Guichard Annabel, Srinivasan Shaila, Zimm Georgianna, Bier Ethan
Section of Cell and Developmental Biology, University of California at San Diego, 9500 Gilman Drive, La Jolla, CA 92093-0349, USA.
Proc Natl Acad Sci U S A. 2002 Mar 19;99(6):3752-7. doi: 10.1073/pnas.052028699.

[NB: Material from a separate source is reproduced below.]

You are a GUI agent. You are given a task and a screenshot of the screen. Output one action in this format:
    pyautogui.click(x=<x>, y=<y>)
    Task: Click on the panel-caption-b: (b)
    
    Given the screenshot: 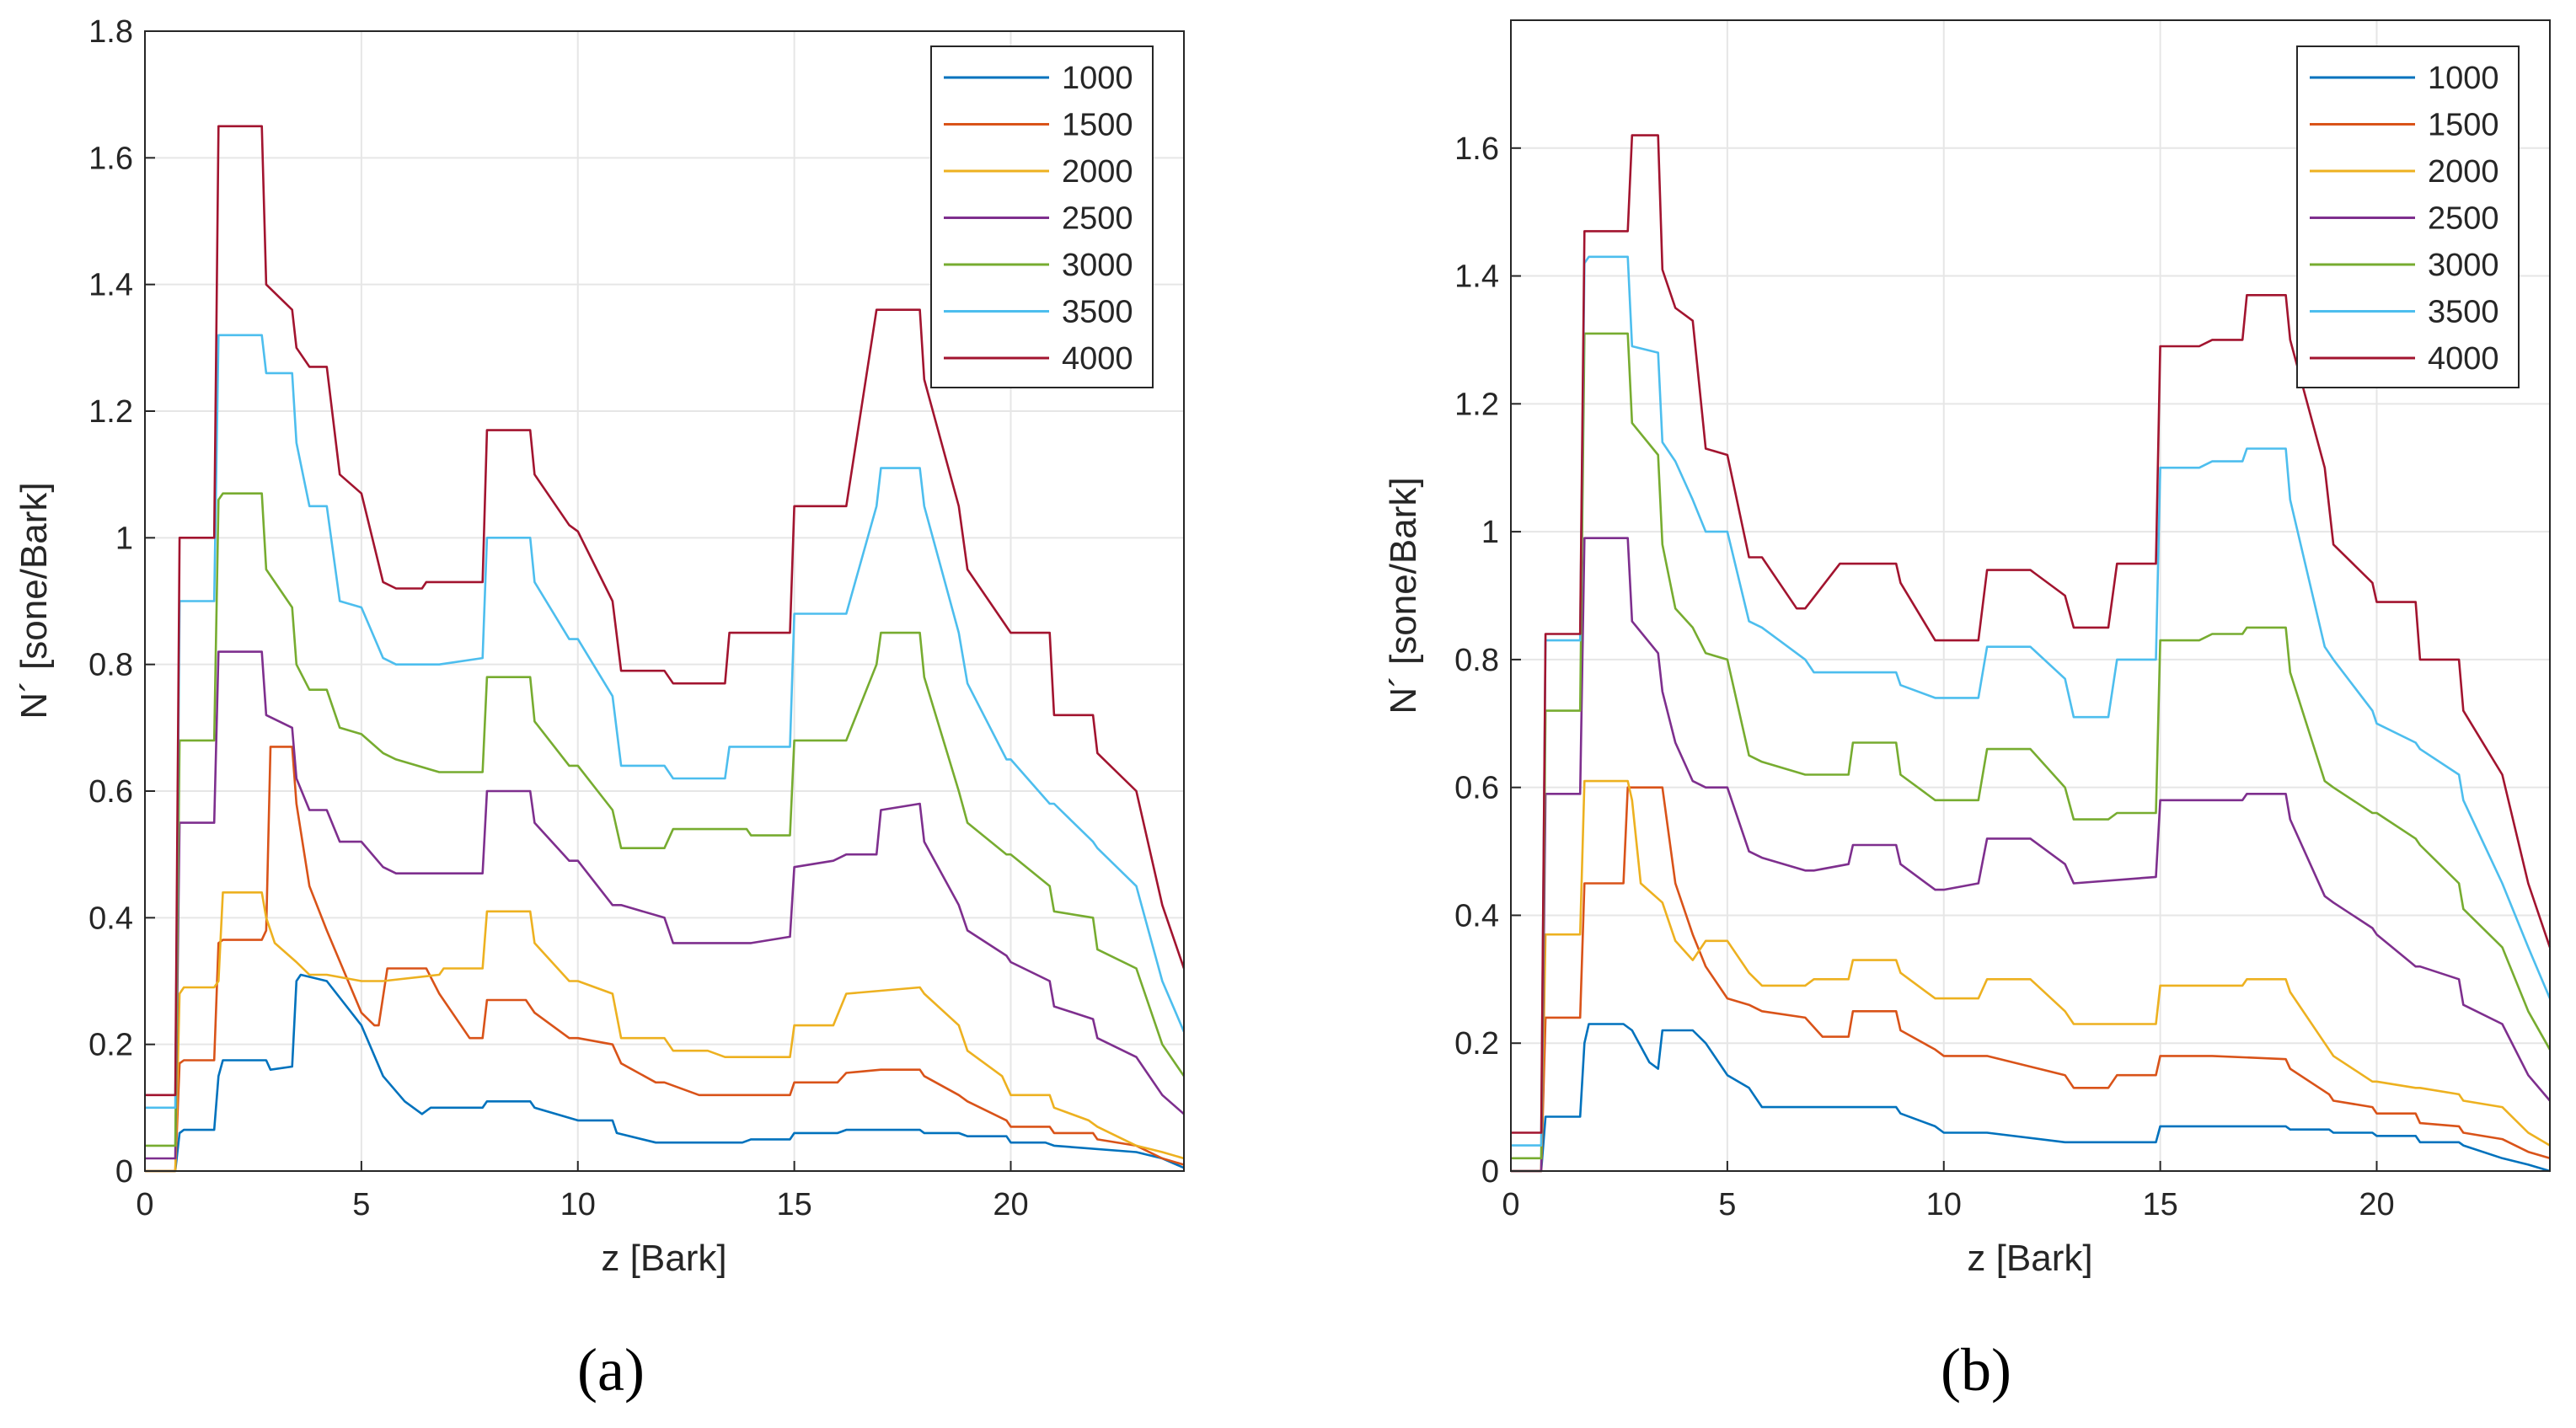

The Drosophila epidermal growth factor receptor (EGF-R) controls many critical cell fate choices throughout development. Several proteins collaborate to promote localized EGF-R activation, such as Star and Rhomboid (Rho), which act sequentially to ensure the maturation and processing of inactive membrane-bound EGF ligands. To gain insights into the mechanisms underlying Rho and Star function, we developed a mutagenesis scheme to isolate novel overexpression activity (NOVA) alleles. In the case of rho, we isolated a dominant neomorphic allele, which interferes with Notch signaling, as well as a dominant-negative allele, which produces RNA interference-like flip-back transcripts that reduce endogenous rho expression. We also obtained dominant-negative and neomorphic Star mutations, which have phenotypes similar to those of rho NOVA alleles, as well as dominant-negative Egf-r alleles. The isolation of dominant alleles in several different genes suggests that NOVA mutagenesis should be widely applicable and emerge as an effective tool for generating dominant mutations in genes of unknown function.
果蝇表皮生长因子受体(EGF-R)在整个发育过程中控制着许多关键的细胞命运选择。几种蛋白质协同作用以促进局部EGF-R激活,例如Star和类菱形蛋白(Rho),它们依次发挥作用以确保无活性的膜结合EGF配体的成熟和加工。为了深入了解Rho和Star功能的潜在机制,我们开发了一种诱变方案来分离新型过表达活性(NOVA)等位基因。对于rho,我们分离出一个显性新等位基因,它干扰Notch信号传导,以及一个显性负等位基因,它产生类似RNA干扰的回翻转录本,降低内源性rho表达。我们还获得了显性负性和新的Star突变,其表型与rho NOVA等位基因相似,以及显性负性Egf-r等位基因。在几个不同基因中分离出显性等位基因表明,NOVA诱变应该具有广泛的适用性,并成为在功能未知基因中产生显性突变的有效工具。